Clinical Evidence and Therapeutic Implications
The causal relationship between elevated low-density lipoprotein cholesterol and cardiovascular disease has been validated by multiple lines of evidence that collectively provide one of the most robust causal inference frameworks in clinical medicine. Familial hypercholesterolemia, the genetic disorder producing markedly elevated low-density lipoprotein cholesterol from birth due to mutations in the low-density lipoprotein receptor, APOB, or PCSK9 genes, produces dramatically premature coronary artery disease with myocardial infarctions occurring in the third and fourth decades of life in untreated heterozygotes and in childhood or early adulthood in untreated homozygotes, demonstrating that lifelong low-density lipoprotein cholesterol elevation is sufficient to cause severe atherosclerosis in the absence of other risk factors. Conversely, individuals with loss-of-function mutations in PCSK9 or APOB that produce lifelong very low low-density lipoprotein cholesterol levels show dramatically reduced lifetime cardiovascular event rates, providing the human genetic equivalent of a randomized clinical trial.
The statin class of medications, which inhibit HMG-CoA reductase, the rate-limiting enzyme in cholesterol biosynthesis, and thereby reduce hepatic cholesterol synthesis, upregulate low-density lipoprotein receptor expression, and reduce plasma low-density lipoprotein cholesterol by thirty to sixty percent, have been evaluated in randomized clinical trials involving hundreds of thousands of participants and have consistently demonstrated reductions in major adverse cardiovascular events proportional to the degree of low-density lipoprotein cholesterol lowering achieved. The meta-analyses of statin trials from the Cholesterol Treatment Trialists collaboration, pooling individual patient data from more than 170,000 participants across twenty-seven major trials, demonstrated that each one millimole per liter reduction in low-density lipoprotein cholesterol produces a twenty-two percent reduction in major vascular events including myocardial infarction, coronary death, and stroke, a relationship that is consistent across all risk groups studied and that supports the principle that lower is better for low-density lipoprotein cholesterol in cardiovascular prevention.
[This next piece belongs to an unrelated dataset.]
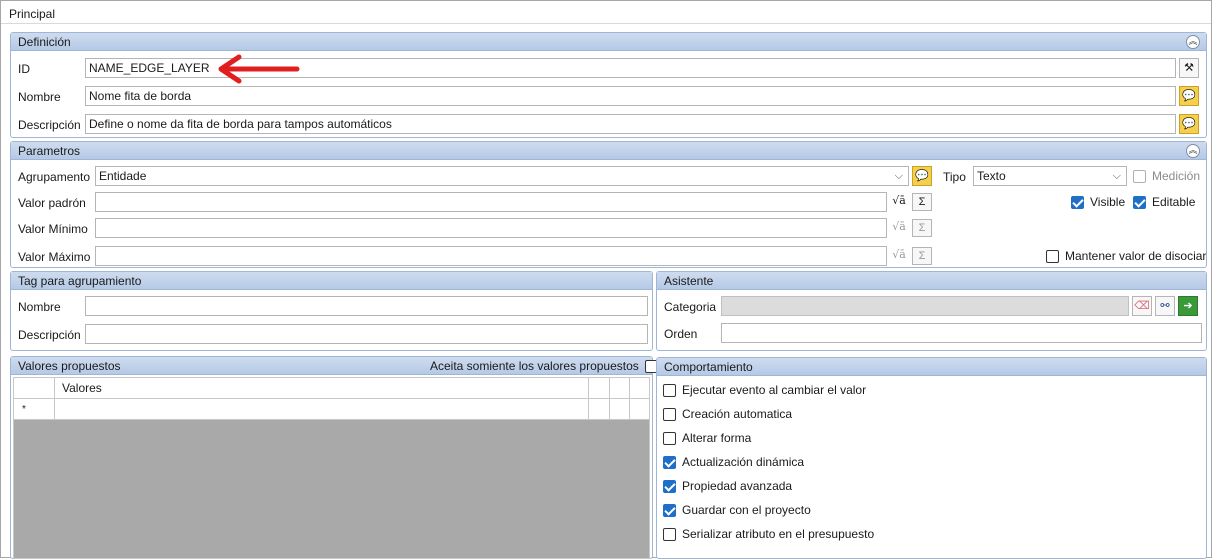 The image size is (1215, 560). I want to click on comportamiento-label: Actualización dinámica, so click(744, 462).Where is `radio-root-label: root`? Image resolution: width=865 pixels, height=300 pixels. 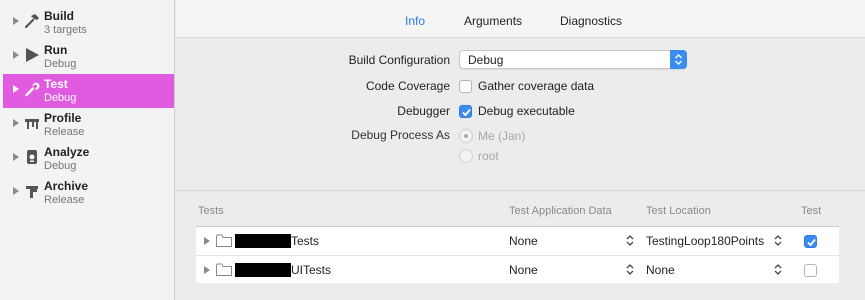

The extension of cholesterol lowering beyond statins with ezetimibe and PCSK9 inhibitor antibodies including evolocumab and alirocumab has produced further proportional cardiovascular event reductions at very low achieved low-density lipoprotein cholesterol levels, confirming that the benefit-risk balance of extreme low-density lipoprotein cholesterol lowering is favorable in high-risk patients.